— What the task asks —
Identify all lines below that hold "powder" and collect them.

— Dataset extract —
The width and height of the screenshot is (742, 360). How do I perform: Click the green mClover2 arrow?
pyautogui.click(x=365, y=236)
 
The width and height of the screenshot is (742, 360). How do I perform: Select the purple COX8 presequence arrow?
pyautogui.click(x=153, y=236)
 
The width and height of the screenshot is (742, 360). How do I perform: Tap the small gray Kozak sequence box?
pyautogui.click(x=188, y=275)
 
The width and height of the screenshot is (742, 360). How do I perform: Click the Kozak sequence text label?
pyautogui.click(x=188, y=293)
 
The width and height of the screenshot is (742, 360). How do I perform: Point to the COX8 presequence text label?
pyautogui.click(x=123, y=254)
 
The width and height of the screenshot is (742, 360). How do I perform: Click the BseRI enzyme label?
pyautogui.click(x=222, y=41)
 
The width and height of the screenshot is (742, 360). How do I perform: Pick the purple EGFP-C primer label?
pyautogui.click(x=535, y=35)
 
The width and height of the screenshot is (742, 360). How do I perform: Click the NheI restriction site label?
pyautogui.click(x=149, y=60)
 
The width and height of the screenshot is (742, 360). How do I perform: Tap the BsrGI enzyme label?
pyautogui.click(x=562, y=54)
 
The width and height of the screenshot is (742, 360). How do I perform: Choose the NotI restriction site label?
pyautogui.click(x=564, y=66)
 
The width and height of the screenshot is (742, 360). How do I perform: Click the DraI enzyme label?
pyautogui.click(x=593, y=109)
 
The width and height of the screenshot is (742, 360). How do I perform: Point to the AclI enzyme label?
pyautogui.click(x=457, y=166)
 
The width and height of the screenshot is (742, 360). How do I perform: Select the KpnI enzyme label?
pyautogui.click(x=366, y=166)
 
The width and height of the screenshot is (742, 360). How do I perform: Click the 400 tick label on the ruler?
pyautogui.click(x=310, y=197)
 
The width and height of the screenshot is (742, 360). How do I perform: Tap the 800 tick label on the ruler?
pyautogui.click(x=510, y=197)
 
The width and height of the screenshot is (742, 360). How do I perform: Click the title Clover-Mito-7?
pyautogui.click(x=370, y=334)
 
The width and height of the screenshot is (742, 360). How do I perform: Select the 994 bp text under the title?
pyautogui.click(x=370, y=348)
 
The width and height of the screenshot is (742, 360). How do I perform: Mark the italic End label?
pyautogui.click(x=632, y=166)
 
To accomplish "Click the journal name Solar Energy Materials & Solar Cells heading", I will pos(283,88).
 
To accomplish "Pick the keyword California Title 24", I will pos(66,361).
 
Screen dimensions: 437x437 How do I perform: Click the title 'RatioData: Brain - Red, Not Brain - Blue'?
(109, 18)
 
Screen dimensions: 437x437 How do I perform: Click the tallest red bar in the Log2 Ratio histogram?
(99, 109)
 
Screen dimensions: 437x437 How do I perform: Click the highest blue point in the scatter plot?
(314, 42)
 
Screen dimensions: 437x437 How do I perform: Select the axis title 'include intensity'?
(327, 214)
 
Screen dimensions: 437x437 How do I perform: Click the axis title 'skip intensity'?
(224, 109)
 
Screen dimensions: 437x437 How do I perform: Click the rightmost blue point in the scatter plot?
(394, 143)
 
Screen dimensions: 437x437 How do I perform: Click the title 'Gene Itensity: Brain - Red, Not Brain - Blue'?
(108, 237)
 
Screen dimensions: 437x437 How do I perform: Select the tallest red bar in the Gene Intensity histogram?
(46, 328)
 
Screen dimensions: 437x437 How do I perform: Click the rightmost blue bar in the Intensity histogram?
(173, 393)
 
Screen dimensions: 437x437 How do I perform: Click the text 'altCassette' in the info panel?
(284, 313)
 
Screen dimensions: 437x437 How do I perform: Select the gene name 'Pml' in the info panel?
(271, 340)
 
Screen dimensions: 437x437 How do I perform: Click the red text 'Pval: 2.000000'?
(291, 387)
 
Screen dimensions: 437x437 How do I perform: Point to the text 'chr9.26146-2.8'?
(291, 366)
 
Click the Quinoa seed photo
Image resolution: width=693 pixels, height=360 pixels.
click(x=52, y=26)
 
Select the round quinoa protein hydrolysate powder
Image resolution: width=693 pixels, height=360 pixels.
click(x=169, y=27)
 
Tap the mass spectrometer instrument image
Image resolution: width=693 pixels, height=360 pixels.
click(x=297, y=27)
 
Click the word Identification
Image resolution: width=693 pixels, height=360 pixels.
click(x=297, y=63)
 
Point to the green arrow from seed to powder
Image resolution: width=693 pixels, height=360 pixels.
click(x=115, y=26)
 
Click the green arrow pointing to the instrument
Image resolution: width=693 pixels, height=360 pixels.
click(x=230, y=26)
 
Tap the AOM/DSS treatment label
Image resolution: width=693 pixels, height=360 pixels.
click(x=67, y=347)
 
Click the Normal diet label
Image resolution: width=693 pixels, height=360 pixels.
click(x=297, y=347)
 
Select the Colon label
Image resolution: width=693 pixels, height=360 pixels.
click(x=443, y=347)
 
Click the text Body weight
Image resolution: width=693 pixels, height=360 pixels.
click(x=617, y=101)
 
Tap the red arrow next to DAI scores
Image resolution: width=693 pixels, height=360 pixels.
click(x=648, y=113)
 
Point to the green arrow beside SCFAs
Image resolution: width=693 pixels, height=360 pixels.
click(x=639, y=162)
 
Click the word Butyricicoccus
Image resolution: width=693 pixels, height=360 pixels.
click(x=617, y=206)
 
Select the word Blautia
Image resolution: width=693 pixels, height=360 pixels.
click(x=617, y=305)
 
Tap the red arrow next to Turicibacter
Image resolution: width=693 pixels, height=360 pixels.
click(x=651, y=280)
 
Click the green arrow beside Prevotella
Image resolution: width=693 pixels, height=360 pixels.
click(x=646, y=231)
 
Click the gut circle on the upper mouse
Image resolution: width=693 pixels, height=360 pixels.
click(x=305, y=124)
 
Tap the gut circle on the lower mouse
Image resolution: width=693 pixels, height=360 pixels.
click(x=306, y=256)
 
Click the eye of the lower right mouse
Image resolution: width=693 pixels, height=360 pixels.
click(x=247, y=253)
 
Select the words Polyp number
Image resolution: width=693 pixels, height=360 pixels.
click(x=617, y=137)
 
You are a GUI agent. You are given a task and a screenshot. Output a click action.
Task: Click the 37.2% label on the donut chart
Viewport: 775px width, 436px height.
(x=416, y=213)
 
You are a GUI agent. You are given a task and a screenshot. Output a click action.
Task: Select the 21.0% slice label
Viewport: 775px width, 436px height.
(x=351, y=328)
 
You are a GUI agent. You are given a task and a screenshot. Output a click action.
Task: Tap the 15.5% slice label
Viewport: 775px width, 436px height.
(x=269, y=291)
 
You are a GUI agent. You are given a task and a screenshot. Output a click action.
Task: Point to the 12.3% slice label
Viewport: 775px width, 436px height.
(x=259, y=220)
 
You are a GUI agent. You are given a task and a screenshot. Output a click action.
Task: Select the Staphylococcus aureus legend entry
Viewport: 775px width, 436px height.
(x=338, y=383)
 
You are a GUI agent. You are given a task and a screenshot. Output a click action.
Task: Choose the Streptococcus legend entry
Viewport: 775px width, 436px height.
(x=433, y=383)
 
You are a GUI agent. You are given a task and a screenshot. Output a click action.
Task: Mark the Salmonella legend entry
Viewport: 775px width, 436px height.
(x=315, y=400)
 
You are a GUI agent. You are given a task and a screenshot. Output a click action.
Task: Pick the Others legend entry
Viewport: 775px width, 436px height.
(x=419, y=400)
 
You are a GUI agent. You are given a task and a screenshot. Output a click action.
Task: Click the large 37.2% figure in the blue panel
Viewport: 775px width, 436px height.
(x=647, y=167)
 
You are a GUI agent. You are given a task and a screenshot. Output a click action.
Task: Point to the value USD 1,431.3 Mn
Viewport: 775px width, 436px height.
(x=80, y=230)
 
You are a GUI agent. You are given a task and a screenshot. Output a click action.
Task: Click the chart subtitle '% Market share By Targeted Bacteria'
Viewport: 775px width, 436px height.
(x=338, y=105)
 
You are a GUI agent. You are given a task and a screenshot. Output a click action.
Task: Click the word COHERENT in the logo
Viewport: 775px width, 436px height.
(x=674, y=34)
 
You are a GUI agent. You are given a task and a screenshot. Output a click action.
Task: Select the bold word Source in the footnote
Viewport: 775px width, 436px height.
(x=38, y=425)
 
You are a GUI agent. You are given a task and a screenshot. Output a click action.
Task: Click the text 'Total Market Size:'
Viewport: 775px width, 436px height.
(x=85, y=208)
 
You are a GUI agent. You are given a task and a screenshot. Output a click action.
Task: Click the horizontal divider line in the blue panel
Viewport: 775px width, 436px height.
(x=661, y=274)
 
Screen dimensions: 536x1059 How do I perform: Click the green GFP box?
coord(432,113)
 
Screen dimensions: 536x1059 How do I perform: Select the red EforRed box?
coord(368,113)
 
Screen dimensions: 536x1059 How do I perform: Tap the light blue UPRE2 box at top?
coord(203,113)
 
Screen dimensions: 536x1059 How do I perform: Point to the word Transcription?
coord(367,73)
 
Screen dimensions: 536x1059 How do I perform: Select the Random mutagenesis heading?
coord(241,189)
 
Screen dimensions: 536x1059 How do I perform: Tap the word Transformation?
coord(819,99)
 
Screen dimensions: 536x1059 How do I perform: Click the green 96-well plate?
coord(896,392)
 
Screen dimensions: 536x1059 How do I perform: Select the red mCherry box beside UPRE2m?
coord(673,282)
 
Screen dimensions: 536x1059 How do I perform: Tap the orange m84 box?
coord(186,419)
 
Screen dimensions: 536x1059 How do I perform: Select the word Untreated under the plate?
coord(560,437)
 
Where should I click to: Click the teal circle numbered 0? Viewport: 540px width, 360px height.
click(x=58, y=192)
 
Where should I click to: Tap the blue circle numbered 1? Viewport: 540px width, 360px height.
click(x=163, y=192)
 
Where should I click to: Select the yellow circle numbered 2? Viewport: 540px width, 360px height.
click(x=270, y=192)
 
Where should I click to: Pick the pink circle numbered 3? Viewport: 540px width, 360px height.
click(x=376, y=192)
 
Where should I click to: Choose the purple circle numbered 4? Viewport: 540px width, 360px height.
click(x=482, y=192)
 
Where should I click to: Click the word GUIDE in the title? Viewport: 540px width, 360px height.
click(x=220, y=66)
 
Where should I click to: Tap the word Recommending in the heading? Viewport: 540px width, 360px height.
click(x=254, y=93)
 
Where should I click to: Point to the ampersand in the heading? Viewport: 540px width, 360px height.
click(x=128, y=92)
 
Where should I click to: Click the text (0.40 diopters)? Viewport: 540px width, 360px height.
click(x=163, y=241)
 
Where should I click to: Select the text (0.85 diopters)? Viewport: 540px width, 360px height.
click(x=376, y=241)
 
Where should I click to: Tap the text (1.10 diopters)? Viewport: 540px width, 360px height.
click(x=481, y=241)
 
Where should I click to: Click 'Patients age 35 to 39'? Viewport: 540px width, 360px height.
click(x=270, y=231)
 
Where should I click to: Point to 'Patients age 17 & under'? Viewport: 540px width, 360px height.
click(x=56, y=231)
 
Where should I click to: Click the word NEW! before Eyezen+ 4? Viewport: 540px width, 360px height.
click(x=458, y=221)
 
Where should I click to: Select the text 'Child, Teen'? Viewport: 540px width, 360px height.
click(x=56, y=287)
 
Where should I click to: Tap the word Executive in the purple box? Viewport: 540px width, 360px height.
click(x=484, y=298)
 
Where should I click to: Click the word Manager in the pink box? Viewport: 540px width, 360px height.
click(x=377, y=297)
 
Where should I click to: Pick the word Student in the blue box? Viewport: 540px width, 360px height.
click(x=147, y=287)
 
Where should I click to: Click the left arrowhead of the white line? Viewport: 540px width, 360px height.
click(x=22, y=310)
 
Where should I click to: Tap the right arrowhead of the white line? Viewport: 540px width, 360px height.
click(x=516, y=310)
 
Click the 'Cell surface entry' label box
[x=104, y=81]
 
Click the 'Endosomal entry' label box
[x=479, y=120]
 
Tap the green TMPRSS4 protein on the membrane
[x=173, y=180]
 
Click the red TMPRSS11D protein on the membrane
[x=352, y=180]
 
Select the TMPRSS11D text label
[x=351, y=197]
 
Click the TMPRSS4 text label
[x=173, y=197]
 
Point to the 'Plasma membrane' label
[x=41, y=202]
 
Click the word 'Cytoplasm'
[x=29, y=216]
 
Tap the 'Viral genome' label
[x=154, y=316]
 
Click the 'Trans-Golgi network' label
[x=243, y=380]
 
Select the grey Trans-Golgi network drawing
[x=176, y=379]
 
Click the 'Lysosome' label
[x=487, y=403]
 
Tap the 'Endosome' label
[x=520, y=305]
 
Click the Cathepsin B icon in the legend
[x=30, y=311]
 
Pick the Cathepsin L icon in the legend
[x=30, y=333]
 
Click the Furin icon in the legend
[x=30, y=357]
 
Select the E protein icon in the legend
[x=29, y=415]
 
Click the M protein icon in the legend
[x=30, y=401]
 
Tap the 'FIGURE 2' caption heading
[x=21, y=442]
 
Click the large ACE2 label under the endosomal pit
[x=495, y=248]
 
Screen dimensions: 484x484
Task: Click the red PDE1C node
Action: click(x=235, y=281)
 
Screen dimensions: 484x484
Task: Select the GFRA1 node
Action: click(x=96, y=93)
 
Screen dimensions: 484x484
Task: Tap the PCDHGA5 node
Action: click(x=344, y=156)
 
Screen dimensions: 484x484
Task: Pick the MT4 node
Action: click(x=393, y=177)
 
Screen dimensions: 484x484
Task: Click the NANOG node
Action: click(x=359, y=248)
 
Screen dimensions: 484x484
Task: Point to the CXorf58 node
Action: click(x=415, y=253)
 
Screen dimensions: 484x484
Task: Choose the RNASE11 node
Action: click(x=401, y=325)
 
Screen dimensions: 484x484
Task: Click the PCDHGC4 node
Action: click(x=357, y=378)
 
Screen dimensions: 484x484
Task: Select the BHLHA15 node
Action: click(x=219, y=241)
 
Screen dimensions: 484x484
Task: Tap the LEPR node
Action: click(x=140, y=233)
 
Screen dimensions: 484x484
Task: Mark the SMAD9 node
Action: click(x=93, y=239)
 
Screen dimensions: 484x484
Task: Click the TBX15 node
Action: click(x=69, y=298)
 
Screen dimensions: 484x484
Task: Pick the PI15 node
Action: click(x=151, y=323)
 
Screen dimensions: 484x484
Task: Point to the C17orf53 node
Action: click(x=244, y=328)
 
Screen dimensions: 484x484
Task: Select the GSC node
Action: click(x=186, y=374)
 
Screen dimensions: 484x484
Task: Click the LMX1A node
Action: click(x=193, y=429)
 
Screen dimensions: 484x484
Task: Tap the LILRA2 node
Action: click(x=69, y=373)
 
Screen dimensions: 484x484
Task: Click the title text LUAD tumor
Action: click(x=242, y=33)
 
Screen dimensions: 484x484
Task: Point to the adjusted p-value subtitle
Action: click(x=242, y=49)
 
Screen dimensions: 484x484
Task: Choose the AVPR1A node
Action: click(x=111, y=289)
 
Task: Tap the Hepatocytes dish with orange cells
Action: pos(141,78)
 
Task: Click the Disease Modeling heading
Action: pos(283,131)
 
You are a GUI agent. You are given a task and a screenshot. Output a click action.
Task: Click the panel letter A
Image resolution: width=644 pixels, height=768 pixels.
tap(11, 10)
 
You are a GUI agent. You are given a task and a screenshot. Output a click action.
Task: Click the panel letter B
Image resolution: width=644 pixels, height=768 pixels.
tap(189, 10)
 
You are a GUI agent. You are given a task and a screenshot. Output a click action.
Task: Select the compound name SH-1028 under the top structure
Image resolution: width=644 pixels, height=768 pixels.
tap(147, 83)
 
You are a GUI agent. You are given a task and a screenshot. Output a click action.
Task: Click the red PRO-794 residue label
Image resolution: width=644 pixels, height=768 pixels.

— Output —
Select the round quinoa protein hydrolysate powder
Point to the green arrow from seed to powder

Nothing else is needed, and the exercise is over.